*Stated exercise*. Return every one of the entries below word for word, without the pictures.

##### Input for this task #####

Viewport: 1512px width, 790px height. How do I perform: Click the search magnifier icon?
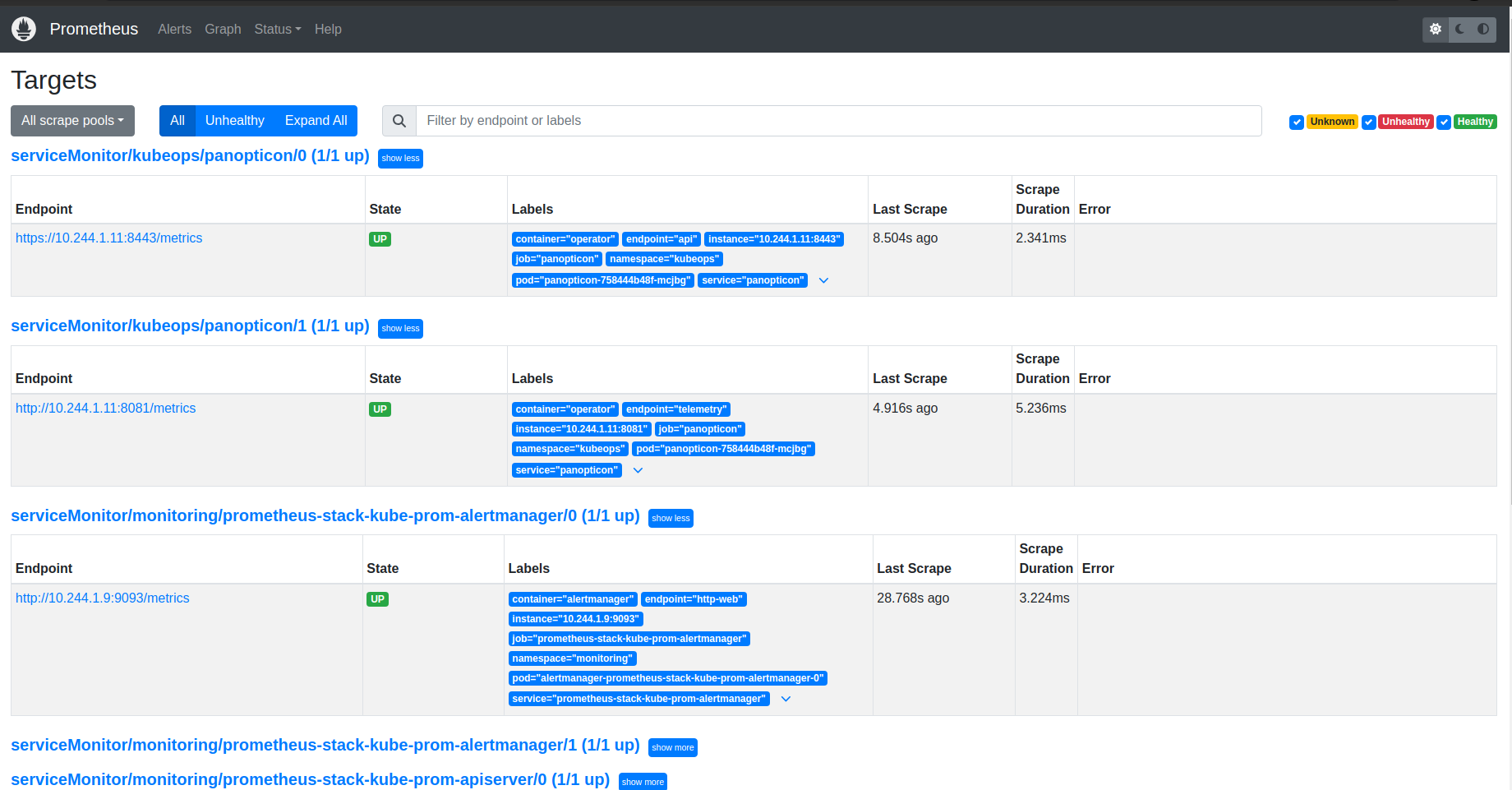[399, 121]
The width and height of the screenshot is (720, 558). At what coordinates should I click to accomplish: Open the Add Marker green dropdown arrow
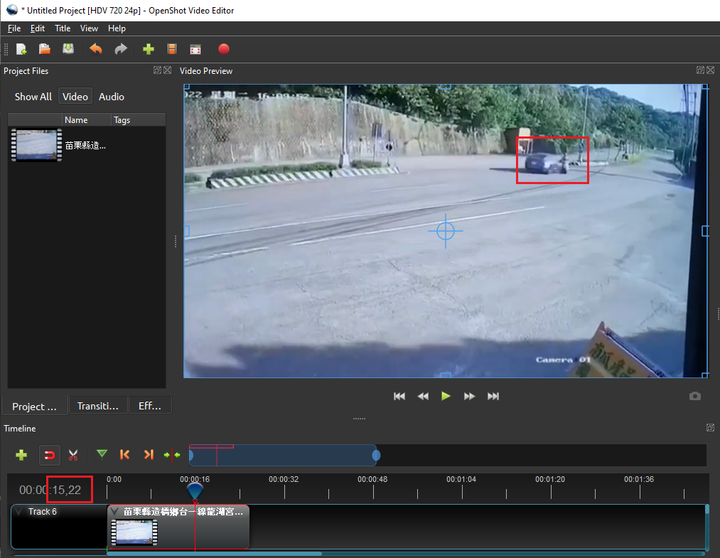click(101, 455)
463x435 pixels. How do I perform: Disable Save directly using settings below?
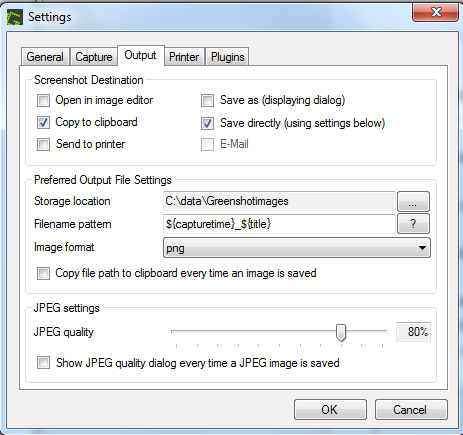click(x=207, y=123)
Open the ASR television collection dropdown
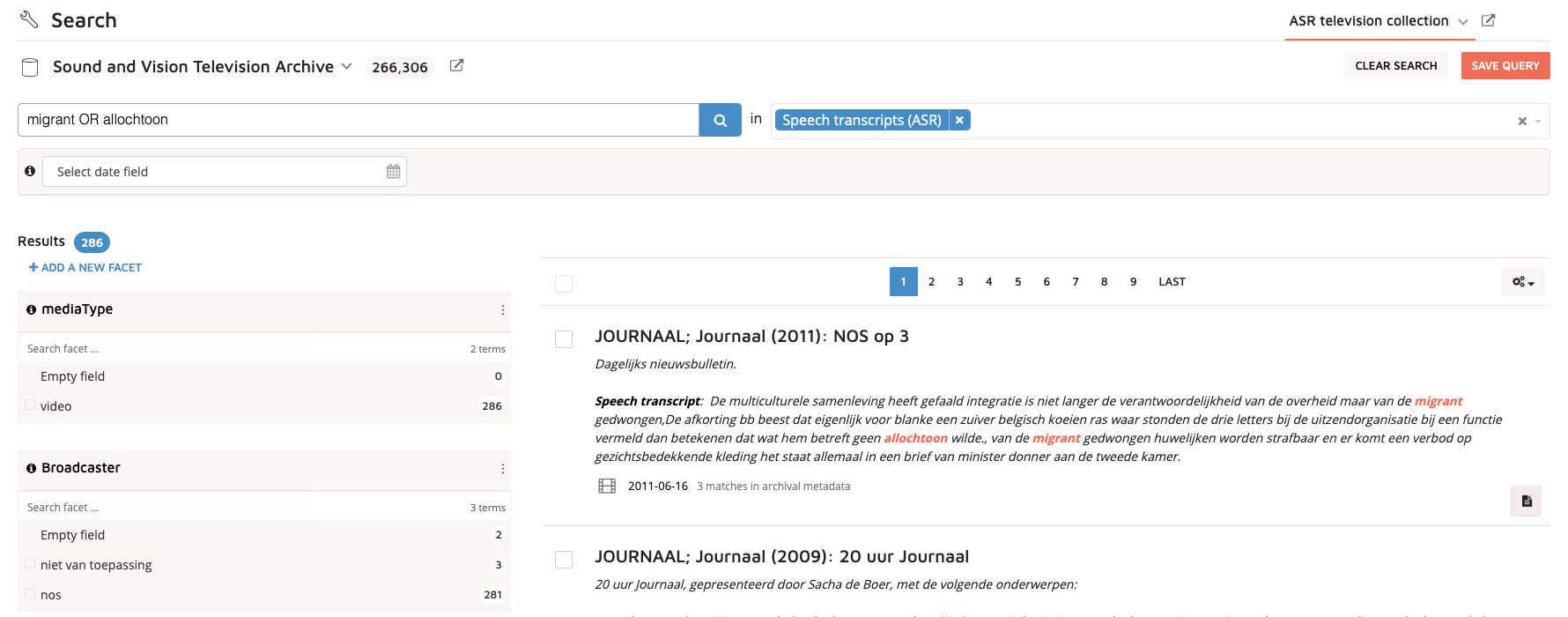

#####

*Response to the task*.
Viewport: 1512px width, 790px height. How do I perform: Click the search magnifier icon?
[399, 121]
The width and height of the screenshot is (720, 558). At what coordinates should I click to accomplish: Open the Add Marker green dropdown arrow
click(101, 455)
463x435 pixels. How do I perform: Disable Save directly using settings below?
click(x=207, y=123)
Open the ASR television collection dropdown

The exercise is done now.